• [PROBLEMS TO WORK ON]:
1. From the Pettigrew biography, extract the passage starting with "Roderic I. Pettigrew, Ph.D., M.D., is" and going on through "biomedical research workforce.".
2. Using the Pettigrew biography, decide whether each statement agrees with it: (a) Pettigrew was Acting Chief Officer for Scientific Workforce Diversity from 2013-2014; (b) the US-India collaboration he leads aims to reduce CT radiation dose; (c) he has been elected to the National Academy of Engineering. Answer yes or no for each, quoting the deciding words of the text.

• [EXTRACT TO READ]:

BEGIN

Roderic I. Pettigrew, Ph.D., M.D., is the first Director of the National Institute of Biomedical Imaging and Bioengineering (NIBIB) at the NIH. From 2013-2014, the NIH Director appointed Dr. Pettigrew as the Acting Chief Officer for Scientific Workforce Diversity to establish program oversight of all NIH activities that address the unique diversity and inclusion challenges, to strengthen the national biomedical research workforce.
Prior to his appointment at the NIH, Dr. Pettigrew was Professor of Radiology, Medicine (Cardiology) at Emory University in Atlanta, Georgia, Professor of Bioengineering at the Georgia Institute of Technology, and Director of the Emory Center for MR Research at the Emory University School of Medicine. He is known internationally for his pioneering work at Emory University involving four-dimensional imaging of the cardiovascular system using magnetic resonance (MRI). His current research focuses on integrated imaging and predictive biomechanical modeling of coronary atherosclerotic disease.
Early on at the NIBIB he jointly led a national effort with Howard Hughes Medical Institute to create new interdisciplinary graduate training programs, and established the Quantum Projects program to achieve “medical moon shots” by pursuing high-risk, high-impact projects designed to solve major healthcare problems. Under Dr. Pettigrew’s leadership, national collaborative and international initiatives have been issued to develop low cost and point-of-care medical technologies and at present, he leads an effort to reduce CT radiation dose to background levels. He also leads a recent US-India collaboration to develop unobtrusive technologies for frequent recording of blood pressure to address the world wide problem of hypertension.
Dr. Pettigrew has been elected to membership in two components of the US National Academies: the Institute of Medicine, and the National Academy of Engineering. His awards include Phi Beta Kappa, the Bennie Award for Achievement, Morehouse College, the Most Distinguished Alumnus of the University of Miami (1990), the Hall of Fame of the Miller School of Medicine at the Universityof Miami, the Herbert Nickens Award of the ABC, the Pritzker Distinguished Achievement Award of the Biomedical Engineering Society, the Distinguished Service Award of the National Medical Association, the Pierre Galletti Award of the American Institute of Medical and Biological Engineering, and the Inaugural Gold Medal Award of the Academy of Radiology Research. He has also been awarded Honorary Professor of the South China University of Technology in Guangzhou on the occasion of commencing their first medical school class.

END

• [PROVIDED DATA]:

BEGIN

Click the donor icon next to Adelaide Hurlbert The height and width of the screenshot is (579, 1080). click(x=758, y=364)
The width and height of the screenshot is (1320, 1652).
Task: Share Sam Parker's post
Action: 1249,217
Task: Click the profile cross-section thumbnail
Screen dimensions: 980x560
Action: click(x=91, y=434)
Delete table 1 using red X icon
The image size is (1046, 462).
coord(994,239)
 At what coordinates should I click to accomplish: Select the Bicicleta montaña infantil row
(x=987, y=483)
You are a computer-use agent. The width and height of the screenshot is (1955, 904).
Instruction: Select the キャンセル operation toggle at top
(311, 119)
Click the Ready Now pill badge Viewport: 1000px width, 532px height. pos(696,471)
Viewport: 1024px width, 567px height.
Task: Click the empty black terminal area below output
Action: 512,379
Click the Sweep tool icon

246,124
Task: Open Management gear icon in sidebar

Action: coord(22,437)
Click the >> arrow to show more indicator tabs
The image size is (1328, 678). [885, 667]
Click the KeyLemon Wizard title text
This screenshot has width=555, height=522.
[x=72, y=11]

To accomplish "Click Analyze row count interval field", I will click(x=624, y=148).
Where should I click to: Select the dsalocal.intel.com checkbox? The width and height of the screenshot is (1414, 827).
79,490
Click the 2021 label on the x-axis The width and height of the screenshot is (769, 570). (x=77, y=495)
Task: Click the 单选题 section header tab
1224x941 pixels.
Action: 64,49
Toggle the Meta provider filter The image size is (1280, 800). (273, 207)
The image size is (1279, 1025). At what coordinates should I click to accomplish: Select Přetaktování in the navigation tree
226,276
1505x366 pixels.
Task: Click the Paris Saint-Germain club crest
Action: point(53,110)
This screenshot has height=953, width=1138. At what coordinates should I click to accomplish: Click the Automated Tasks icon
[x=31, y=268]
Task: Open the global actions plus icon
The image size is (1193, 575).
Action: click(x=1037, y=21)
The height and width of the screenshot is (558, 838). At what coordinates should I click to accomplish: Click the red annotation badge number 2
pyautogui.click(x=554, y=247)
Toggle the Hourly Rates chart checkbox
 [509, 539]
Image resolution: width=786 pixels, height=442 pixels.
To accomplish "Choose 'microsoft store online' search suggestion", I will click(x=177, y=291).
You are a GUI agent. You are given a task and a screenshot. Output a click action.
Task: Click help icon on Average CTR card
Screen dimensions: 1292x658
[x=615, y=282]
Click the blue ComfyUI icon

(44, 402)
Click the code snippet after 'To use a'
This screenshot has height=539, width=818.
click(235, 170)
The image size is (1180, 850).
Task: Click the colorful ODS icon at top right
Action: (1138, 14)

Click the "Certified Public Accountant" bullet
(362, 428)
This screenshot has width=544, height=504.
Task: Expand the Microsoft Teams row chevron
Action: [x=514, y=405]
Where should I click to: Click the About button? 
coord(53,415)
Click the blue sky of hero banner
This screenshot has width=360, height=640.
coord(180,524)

END

• [OUTPUTS BY TASK]:
1.
Roderic I. Pettigrew, Ph.D., M.D., is the first Director of the National Institute of Biomedical Imaging and Bioengineering (NIBIB) at the NIH. From 2013-2014, the NIH Director appointed Dr. Pettigrew as the Acting Chief Officer for Scientific Workforce Diversity to establish program oversight of all NIH activities that address the unique diversity and inclusion challenges, to strengthen the national biomedical research workforce.

2.
(a) Yes: "From 2013-2014, the NIH Director appointed Dr. Pettigrew as the Acting Chief Officer for Scientific Workforce Diversity"
(b) No: "He also leads a recent US-India collaboration to develop unobtrusive technologies for frequent recording of blood pressure"
(c) Yes: "Dr. Pettigrew has been elected to membership in two components of the US National Academies: the Institute of Medicine, and the National Academy of Engineering."